WHAT TO DO.
Nothing but the pictures should go missing; return all the entries below exactly.

SUPPLIED INFORMATION.
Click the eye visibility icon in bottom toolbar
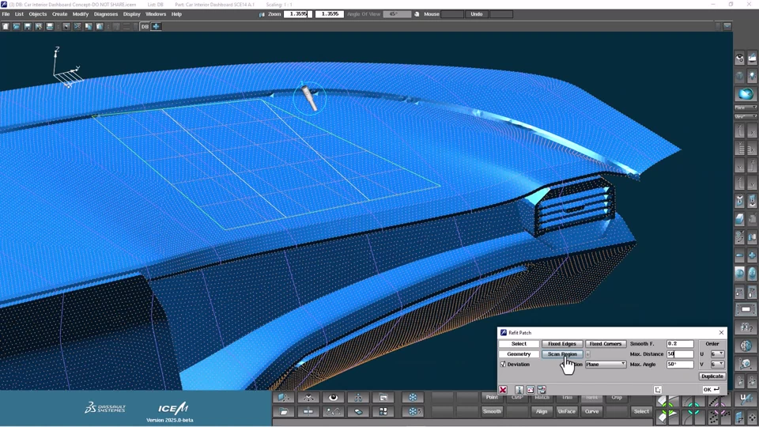Image resolution: width=759 pixels, height=427 pixels. (333, 398)
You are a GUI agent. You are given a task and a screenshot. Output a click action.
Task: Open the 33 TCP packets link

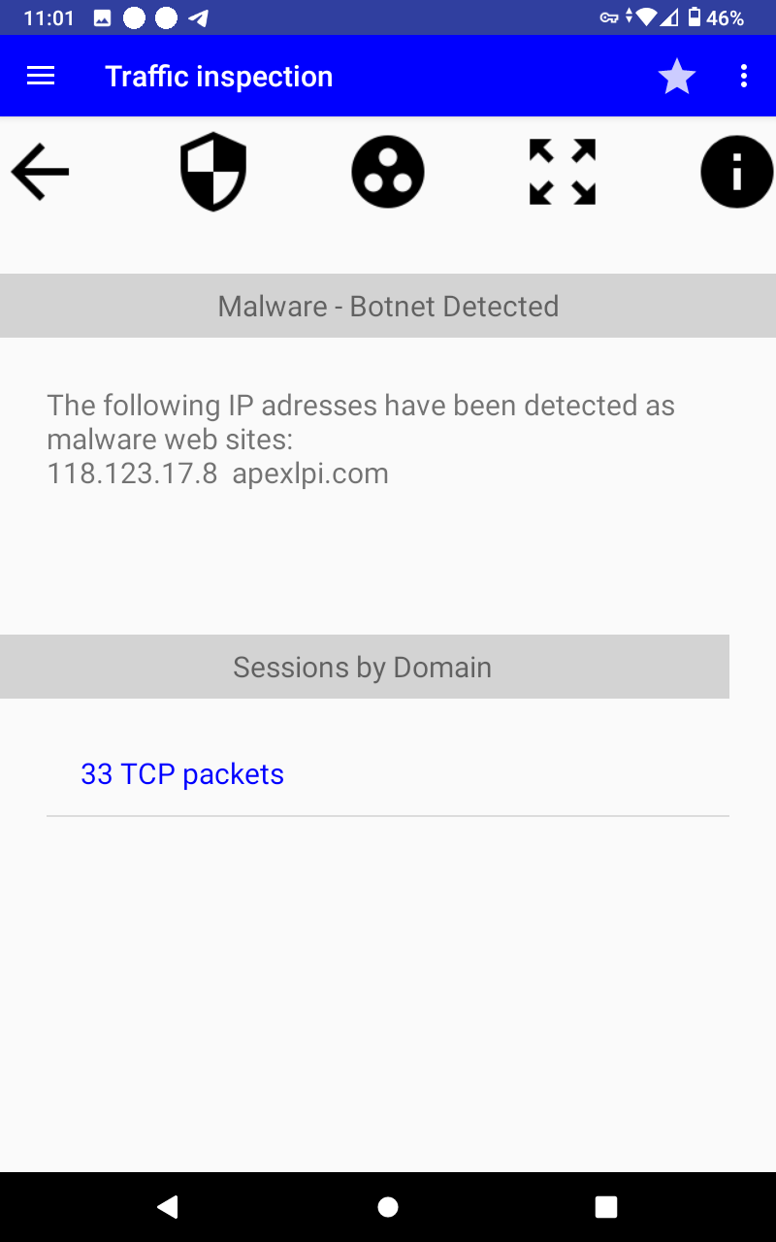pos(182,774)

WRITTEN RESPONSE.
Click the eye visibility icon in bottom toolbar
Image resolution: width=759 pixels, height=427 pixels. (333, 398)
You are a GUI agent. You are given a task and a screenshot. Output a click action.
Task: Open the 33 TCP packets link

pos(182,774)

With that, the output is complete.